All-RAS-Mutation Testing for Anti-EGFR Therapy

David H. Ilson, MD, PhD reviewing Van Cutsem E et al. J Clin Oncol 2015 Mar 1.

Patients with RAS wild-type colorectal cancer benefited from adding cetuximab to chemotherapy.

Prior studies have shown that combining the epidermal growth factor receptor (EGFR)-targeted agents cetuximab and panitumumab with chemotherapy improved outcomes in patients with RAS wild-type metastatic colorectal cancer (mCRC). Investigators now report updated results of the CRYSTAL study (J Clin Oncol 2011; 29:2011), an industry-sponsored, international phase III trial comparing fluorouracil, leucovorin, and irinotecan (FOLFIRI) chemotherapy with or without cetuximab in patients with KRAS wild-type mCRC. In the current study, the authors expanded the analysis to test for other RAS mutations, including KRAS mutations in other exons and NRAS mutations.

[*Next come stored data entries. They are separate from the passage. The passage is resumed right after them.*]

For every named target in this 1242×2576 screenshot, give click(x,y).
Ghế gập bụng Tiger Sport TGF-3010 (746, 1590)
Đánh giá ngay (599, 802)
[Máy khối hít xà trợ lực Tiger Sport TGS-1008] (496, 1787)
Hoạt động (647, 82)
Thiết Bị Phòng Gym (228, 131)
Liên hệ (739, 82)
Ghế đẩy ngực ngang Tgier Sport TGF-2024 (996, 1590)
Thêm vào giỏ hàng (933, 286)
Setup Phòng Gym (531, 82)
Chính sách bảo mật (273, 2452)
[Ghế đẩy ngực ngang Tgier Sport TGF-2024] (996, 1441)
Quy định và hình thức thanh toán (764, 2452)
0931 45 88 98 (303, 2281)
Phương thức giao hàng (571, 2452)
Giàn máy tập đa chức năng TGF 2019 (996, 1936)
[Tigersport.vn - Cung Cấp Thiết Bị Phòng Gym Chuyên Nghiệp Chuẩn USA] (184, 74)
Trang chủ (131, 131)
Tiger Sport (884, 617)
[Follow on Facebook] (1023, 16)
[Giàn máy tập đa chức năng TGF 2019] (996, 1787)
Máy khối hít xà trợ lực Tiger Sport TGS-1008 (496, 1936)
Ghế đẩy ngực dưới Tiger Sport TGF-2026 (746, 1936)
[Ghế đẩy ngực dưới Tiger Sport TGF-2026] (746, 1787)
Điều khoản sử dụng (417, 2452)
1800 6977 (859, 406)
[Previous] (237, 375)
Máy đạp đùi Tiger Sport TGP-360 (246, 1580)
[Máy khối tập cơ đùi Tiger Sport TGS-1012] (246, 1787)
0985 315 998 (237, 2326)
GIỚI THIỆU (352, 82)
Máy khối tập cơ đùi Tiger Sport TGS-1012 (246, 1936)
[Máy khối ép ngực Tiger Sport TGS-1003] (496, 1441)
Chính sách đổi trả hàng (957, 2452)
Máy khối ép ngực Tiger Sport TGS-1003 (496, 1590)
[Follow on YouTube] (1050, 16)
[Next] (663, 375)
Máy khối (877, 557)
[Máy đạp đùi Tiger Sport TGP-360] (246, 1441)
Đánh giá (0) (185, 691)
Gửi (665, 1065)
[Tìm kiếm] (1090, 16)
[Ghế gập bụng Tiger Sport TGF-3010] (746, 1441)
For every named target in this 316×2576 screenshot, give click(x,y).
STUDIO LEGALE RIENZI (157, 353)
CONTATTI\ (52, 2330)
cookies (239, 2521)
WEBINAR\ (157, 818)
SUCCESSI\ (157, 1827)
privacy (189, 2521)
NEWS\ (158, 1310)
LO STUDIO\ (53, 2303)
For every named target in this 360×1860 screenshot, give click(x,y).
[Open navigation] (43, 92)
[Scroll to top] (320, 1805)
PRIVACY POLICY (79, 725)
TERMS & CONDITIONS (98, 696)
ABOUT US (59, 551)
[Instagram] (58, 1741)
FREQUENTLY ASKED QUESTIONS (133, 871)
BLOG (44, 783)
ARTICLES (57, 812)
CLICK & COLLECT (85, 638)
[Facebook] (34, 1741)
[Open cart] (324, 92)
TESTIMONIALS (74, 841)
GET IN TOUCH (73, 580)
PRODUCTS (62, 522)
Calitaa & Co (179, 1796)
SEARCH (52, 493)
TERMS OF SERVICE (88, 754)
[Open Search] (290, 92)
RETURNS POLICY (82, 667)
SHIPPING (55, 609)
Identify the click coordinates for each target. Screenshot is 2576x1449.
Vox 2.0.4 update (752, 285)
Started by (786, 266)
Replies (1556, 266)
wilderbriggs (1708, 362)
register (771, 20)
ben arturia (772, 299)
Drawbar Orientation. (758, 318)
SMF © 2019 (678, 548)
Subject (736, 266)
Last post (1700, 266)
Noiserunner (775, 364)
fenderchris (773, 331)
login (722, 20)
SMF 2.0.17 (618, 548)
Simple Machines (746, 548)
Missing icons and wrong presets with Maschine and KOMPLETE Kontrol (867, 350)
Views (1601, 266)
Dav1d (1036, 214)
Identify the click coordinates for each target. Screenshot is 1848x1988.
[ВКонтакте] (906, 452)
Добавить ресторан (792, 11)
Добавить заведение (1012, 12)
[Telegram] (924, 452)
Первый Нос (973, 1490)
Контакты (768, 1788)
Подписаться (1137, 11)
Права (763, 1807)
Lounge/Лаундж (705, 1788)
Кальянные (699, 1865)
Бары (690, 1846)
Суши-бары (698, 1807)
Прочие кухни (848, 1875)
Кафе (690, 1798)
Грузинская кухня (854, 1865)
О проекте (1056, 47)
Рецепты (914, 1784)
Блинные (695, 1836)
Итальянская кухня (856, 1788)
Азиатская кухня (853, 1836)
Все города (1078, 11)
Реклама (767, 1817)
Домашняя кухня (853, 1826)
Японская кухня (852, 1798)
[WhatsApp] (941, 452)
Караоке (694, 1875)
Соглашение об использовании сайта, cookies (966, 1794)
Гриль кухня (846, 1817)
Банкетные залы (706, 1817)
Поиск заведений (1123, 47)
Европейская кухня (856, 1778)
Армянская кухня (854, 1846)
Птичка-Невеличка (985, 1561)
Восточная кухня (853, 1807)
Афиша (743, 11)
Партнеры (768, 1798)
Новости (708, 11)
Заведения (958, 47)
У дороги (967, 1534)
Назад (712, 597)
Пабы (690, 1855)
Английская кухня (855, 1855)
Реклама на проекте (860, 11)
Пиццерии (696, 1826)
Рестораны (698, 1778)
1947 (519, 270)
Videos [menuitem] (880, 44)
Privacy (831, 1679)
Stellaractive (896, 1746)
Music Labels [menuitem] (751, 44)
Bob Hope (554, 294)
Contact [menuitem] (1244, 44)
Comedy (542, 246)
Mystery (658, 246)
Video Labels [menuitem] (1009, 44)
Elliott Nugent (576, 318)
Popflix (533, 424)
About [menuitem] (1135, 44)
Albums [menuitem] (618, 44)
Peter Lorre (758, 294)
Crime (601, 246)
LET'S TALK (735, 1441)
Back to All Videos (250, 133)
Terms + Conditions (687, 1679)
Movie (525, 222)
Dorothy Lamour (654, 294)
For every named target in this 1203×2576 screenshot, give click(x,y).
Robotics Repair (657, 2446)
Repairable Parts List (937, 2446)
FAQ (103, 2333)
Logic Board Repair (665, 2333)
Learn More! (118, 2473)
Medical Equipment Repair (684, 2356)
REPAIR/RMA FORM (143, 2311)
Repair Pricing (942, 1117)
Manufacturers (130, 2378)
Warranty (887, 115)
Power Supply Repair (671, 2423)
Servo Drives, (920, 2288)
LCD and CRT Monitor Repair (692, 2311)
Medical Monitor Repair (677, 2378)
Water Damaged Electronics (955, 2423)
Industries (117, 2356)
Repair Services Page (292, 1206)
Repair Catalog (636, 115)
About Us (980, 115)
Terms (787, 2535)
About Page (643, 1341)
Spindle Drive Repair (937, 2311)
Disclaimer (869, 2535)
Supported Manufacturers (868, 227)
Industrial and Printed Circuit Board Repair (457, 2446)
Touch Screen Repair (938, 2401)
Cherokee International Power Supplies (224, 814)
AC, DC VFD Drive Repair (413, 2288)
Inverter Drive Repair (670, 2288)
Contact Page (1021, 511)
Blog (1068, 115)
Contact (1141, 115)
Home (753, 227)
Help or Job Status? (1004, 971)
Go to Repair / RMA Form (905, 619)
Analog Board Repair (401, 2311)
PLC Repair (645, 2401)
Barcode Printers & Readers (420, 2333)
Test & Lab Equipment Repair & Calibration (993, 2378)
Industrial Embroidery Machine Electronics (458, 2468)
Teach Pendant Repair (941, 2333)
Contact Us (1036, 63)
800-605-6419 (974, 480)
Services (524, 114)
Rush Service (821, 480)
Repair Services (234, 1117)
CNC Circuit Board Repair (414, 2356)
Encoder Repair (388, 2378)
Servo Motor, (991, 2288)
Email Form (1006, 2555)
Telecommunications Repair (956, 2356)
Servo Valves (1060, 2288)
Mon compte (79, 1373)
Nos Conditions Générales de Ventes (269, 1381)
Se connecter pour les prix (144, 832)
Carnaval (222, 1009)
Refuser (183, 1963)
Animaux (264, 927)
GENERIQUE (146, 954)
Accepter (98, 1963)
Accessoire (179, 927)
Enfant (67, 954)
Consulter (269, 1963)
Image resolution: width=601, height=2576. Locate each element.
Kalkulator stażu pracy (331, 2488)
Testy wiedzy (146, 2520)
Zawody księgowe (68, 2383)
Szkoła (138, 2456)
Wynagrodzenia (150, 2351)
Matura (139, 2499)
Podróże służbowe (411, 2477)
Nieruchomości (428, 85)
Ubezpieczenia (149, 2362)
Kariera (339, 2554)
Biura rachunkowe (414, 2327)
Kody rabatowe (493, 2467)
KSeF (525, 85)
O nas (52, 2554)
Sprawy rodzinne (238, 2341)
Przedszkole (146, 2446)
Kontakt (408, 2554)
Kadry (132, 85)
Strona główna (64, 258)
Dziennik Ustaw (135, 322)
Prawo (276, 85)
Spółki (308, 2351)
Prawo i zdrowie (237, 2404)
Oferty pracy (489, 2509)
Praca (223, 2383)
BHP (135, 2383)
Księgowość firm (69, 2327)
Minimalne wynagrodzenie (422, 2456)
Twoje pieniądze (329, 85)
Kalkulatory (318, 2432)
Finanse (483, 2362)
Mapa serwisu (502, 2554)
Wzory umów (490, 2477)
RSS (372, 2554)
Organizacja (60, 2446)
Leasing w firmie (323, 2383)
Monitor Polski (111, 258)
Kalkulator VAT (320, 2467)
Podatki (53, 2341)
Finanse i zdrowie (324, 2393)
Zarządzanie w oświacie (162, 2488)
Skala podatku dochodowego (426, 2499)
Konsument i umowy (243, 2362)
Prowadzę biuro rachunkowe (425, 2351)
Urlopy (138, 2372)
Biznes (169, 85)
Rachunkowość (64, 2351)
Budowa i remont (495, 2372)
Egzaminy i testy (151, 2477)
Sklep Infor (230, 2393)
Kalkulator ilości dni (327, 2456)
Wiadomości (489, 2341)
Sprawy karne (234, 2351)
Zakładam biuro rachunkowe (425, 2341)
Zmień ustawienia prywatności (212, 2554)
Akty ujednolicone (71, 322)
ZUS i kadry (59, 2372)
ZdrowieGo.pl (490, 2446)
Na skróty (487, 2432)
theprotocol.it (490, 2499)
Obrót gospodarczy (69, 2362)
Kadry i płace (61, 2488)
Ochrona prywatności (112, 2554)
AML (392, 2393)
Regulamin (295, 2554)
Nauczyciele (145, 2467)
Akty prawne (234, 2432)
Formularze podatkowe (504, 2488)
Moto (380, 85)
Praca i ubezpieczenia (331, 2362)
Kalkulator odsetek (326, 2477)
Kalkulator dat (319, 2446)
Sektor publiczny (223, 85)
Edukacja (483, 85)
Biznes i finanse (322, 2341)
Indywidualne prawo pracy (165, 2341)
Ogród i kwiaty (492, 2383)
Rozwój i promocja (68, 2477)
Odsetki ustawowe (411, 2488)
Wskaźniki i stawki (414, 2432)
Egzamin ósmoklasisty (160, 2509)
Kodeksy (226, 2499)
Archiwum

Among the 666 CRYSTAL patients with KRAS exon 2 wild-type tumors, 430 (65%) were evaluable for further RAS-mutation status. Of these patients, 63 (15%) had other RAS mutations. In RAS wild-type patients, the addition of cetuximab to FOLFIRI improved progression-free survival (PFS; the primary endpoint) and overall survival (OS; hazard ratios, 0.56 and 0.69, respectively). No PFS or OS benefit was seen with cetuximab for patients with any RAS mutation or for those in the expanded RAS mutation category.

Citation(s):

Van Cutsem E et al. Fluorouracil, leucovorin, and irinotecan plus cetuximab treatment and RAS mutations in colorectal cancer. J Clin Oncol 2015 Mar 1; 33:692.